Decoupling Nagios Host and Service check events for fun and profit
Nagios does a pretty good job of watching over my services and hosts, but I want to do a little more with the events it creates – when it checks a service and something is wrong, or when something recovers. In particular I want to give my clients the ability to select at an incredibly high resolution what sort of notifications they get, for what services, how often, and at what level of technical detail. Coupled with this I want to up-sell the services that Xeriom offers – if the disk is getting full or the transfer quota is being consumed so fast that it wont last until the end of the month I want to make it easy to upgrade plans. I’d also like to be able to try out some fun things – iPhone push notifications, SMS gateways, audible alarms, whatever – without worrying that I might destroy Nagios and bring my monitoring setup to its knees.
Message queues are a great way of decoupling systems, moving risk and complexity elsewhere.

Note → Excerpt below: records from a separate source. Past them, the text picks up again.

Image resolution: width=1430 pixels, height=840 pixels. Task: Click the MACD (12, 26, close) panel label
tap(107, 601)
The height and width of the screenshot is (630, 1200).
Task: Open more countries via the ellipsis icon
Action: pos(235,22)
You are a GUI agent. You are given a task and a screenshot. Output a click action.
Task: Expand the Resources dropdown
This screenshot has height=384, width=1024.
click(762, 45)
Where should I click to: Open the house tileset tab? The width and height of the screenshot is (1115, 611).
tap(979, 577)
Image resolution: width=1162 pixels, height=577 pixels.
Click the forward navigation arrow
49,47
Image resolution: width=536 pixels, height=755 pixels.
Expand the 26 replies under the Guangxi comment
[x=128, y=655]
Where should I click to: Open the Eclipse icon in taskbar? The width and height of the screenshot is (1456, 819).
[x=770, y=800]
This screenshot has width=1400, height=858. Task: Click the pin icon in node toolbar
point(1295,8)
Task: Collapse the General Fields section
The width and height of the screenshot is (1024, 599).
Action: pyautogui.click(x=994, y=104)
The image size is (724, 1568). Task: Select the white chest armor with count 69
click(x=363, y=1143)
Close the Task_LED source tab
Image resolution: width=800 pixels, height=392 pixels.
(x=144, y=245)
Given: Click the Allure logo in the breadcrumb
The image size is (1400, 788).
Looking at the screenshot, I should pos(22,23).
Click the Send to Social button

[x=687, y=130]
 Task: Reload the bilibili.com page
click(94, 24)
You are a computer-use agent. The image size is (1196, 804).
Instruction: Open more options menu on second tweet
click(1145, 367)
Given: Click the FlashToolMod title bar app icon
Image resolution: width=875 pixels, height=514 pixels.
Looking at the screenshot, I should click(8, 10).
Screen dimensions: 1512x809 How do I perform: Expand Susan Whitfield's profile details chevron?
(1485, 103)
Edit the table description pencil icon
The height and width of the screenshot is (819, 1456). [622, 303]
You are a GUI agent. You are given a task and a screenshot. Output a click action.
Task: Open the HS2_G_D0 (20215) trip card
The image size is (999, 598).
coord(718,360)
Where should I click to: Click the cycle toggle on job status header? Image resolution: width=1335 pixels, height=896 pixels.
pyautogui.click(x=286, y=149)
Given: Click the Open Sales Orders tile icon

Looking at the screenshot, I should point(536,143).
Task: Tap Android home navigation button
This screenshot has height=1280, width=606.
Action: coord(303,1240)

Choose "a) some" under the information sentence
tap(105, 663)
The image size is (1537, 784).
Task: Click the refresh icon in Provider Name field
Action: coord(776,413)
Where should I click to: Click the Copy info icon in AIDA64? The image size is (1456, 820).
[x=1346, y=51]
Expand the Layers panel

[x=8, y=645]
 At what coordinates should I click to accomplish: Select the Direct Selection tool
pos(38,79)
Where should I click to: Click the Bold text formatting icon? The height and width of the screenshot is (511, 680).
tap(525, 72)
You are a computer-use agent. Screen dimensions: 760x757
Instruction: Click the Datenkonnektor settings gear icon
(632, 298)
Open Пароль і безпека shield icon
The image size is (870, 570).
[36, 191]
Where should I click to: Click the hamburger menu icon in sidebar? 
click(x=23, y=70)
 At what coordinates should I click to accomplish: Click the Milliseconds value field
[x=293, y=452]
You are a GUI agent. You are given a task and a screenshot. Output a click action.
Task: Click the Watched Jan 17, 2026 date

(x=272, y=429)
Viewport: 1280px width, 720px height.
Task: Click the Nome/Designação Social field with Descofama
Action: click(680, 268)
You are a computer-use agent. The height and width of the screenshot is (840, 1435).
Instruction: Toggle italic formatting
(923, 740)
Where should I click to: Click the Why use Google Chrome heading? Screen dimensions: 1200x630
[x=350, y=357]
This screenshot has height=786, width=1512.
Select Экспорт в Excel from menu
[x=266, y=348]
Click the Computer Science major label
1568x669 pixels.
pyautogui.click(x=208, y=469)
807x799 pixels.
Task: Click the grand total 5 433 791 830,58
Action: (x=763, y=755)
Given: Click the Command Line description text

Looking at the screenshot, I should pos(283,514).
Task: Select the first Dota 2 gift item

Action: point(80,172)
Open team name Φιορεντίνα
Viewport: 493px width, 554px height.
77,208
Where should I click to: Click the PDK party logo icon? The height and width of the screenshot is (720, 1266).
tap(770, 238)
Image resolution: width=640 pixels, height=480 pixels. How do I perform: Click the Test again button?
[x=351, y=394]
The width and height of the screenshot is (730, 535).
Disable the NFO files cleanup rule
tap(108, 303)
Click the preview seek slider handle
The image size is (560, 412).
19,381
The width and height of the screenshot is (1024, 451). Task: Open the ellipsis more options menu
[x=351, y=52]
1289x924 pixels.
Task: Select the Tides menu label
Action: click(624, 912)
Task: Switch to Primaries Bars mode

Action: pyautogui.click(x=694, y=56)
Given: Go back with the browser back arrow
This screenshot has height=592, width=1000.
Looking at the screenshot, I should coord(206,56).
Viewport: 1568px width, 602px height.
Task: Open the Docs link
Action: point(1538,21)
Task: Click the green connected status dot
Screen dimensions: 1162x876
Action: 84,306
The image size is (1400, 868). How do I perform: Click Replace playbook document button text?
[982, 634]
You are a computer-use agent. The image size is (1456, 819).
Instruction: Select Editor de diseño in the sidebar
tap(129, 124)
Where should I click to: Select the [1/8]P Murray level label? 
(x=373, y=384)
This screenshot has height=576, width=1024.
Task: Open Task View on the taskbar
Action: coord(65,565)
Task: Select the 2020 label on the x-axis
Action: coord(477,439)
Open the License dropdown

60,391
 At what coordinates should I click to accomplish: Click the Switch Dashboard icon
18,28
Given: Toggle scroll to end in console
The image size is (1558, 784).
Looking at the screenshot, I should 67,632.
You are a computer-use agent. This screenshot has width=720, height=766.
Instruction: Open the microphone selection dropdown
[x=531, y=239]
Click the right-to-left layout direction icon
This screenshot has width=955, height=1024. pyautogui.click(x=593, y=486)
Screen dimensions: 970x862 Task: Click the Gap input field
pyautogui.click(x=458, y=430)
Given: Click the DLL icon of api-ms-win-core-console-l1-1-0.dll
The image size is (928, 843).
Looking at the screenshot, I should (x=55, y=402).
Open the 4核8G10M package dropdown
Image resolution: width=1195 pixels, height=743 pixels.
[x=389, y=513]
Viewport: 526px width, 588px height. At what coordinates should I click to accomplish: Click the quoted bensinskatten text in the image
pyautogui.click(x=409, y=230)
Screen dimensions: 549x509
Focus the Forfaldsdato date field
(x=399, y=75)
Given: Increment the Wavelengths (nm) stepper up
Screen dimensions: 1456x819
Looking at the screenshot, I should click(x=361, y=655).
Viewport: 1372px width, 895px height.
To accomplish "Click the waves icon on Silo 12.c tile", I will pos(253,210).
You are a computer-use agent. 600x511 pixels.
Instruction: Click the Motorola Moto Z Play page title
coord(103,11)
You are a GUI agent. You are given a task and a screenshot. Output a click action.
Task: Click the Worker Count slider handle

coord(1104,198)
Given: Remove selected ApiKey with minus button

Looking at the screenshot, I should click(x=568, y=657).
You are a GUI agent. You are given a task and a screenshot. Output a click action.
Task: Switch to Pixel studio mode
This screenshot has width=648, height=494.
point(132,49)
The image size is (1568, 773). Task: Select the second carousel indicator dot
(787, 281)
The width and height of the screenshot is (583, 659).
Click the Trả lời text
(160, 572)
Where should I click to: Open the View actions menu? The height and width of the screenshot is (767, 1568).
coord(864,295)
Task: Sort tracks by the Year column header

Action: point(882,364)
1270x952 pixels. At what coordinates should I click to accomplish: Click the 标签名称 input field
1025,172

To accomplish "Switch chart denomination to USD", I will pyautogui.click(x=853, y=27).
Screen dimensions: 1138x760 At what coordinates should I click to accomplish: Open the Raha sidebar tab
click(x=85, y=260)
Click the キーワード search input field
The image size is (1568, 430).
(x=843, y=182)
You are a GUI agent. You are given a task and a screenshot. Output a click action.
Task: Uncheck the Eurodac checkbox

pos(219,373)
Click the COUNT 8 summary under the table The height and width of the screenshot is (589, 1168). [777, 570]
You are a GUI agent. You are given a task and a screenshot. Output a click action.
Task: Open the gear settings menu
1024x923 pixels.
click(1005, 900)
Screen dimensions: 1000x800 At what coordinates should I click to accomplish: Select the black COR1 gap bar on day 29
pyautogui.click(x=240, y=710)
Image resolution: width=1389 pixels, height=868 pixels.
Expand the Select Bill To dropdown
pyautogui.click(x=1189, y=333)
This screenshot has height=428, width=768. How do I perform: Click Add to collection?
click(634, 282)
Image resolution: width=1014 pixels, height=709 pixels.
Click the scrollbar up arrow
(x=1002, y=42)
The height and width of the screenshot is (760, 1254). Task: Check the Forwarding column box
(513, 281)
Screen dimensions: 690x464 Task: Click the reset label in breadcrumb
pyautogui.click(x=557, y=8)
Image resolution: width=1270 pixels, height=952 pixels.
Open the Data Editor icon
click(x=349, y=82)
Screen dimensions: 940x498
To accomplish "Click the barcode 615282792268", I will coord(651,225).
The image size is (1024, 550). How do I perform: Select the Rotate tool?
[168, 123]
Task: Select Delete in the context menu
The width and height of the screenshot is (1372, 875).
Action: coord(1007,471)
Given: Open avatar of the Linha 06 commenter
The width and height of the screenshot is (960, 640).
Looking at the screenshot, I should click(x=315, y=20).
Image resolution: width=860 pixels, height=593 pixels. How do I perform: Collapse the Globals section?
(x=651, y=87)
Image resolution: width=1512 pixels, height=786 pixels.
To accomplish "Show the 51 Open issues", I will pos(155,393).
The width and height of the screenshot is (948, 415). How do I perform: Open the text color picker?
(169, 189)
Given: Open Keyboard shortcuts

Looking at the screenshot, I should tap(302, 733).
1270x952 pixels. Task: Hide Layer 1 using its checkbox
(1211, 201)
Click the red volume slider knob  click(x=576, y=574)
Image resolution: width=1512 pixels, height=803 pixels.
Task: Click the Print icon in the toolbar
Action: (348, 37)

Nagios shouldn’t have to worry about all of the stuff I want to build around the monitoring system, it should focus just on the core features that I like it for: monitoring my hosts and services.
Luckily, I already have ActiveMQ running for other tasks, writing a STOMP client using SMQueue is pretty trivial, and Nagios has several ways to execute external commands when events happen including the global host and service event handlers. All I need is a command to have Nagios run that’ll accept a bunch of information from Nagios and stick it on the message queue.
Here’s what I came up with:
require 'rubygems'
require 'smqueue'
require 'json'
message = {
:hostname => ARGV[2],
:service => ARGV[3],
:state => ARGV[4],
:state_type => ARGV[5],
:state_time => ARGV[6].to_i,
:attempt => ARGV[7].to_i,
:max_attempts => ARGV[8].to_i,
:time_t => Time.now.to_i
}
configuration = {
:host => ARGV[0],
:name => ARGV[1],
:adapter => :StompAdapter
}
broadcast = SMQueue(configuration)
broadcast.put message.to_json, "content-type" => "application/json"
You’ll need Ruby and RubyGems installed. Once you have those, install the script like this:
sudo su -
gem sources -a http://gems.github.com/
gem install seanohalpin-smqueue json --no-ri --no-rdoc
cd /usr/bin
wget http://gist.github.com/raw/306765/2a3e9cbade88b4c6dd430e108bc8a28f95047462/notify-service-by-stomp.rb
chmod +x notify-service-by-stomp.rb
Once it's installed tell Nagios to use it by adding this to your Nagios configuration:
define command {
command_name notify-service-by-stomp
command_line /usr/bin/notify-service-by-stomp.rb mq.example.com /topic/foo.bar.baz.quux $HOSTADDRESS$ "$SERVICEDESC$" $SERVICESTATE$ $SERVICESTATETYPE$ $SERVICEDURATIONSEC$ $SERVICEATTEMPT$ $MAXSERVICEATTEMPTS$
}
global_service_event_handler=notify-service-by-stomp
Change mq.example.com to be the hostname of your message broker, and /topic/foo.bar.baz.quux to be the topic or queue that you’d like notifications to be sent to. Restart Nagios and you should start receiving notifications on that queue or topic.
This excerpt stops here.